TASK GOAL = In the excerpt below, who was to issue the proclamation to the chiefs and inhabitants of Oude?
start EXCERPT
The last document here given is a letter of instructions from the Court of Directors, kind and courteous towards the governor-general, but evidently conveying an opinion that the proposed proclamation, unless modified and acted on with caution, would be too severe for the purpose in view :

'Political Department, 18th of May (No. 20) 1858. 1. The secret committee has communicated to us the governor-general's secret letter, dated 5th March (No. 9) 1858, with its enclosures, consisting of a letter addressed to the chief-commissioner of Oude, dated 3d of March, and of the proclamation referred to therein, which was to be issued by Sir James Outram to the chiefs and inhabitants of Oude as soon as the British troops should have possession or command of the city of Lucknow.

2. We have also received communication of the letter addressed to your government by the secret committee, under date the 19th of April last, on the subject of the draft of proclamation.
end EXCERPT
start GIVEN INFORMATION
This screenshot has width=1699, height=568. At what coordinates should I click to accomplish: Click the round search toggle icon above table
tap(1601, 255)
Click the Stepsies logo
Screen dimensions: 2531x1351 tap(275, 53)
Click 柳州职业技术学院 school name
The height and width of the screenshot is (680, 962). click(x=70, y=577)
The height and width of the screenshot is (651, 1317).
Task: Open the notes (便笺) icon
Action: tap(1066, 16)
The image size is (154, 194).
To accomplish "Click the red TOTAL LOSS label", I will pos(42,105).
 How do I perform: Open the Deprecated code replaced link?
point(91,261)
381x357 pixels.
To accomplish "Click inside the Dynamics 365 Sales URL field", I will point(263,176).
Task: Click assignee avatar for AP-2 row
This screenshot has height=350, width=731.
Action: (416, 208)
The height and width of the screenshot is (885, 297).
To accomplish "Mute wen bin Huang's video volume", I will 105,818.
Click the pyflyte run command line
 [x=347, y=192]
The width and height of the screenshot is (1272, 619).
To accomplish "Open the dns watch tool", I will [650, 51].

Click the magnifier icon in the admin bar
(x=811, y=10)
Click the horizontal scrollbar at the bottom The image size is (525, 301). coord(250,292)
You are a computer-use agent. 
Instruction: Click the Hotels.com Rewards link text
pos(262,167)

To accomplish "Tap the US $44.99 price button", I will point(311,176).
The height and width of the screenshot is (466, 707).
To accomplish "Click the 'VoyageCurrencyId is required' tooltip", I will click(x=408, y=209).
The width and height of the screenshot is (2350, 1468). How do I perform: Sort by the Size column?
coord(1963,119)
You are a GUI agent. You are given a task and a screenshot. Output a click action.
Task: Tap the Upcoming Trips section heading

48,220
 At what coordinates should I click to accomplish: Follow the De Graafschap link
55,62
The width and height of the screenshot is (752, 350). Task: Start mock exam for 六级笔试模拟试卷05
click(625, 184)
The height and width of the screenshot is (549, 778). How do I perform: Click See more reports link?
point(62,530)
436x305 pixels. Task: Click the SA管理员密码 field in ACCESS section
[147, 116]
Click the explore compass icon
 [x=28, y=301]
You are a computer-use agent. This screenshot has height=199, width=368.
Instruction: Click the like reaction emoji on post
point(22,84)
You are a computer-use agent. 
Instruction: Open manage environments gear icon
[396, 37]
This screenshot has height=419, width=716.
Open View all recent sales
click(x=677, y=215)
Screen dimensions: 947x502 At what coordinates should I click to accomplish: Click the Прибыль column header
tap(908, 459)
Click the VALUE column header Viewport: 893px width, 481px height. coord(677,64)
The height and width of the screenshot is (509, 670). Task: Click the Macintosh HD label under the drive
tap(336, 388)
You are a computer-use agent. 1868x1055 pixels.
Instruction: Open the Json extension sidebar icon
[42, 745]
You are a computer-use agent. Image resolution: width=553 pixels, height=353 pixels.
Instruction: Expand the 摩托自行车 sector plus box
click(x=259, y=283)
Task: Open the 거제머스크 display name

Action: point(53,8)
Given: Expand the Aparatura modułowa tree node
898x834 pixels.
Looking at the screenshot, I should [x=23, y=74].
end GIVEN INFORMATION
ANSWER IN FULL = Sir James Outram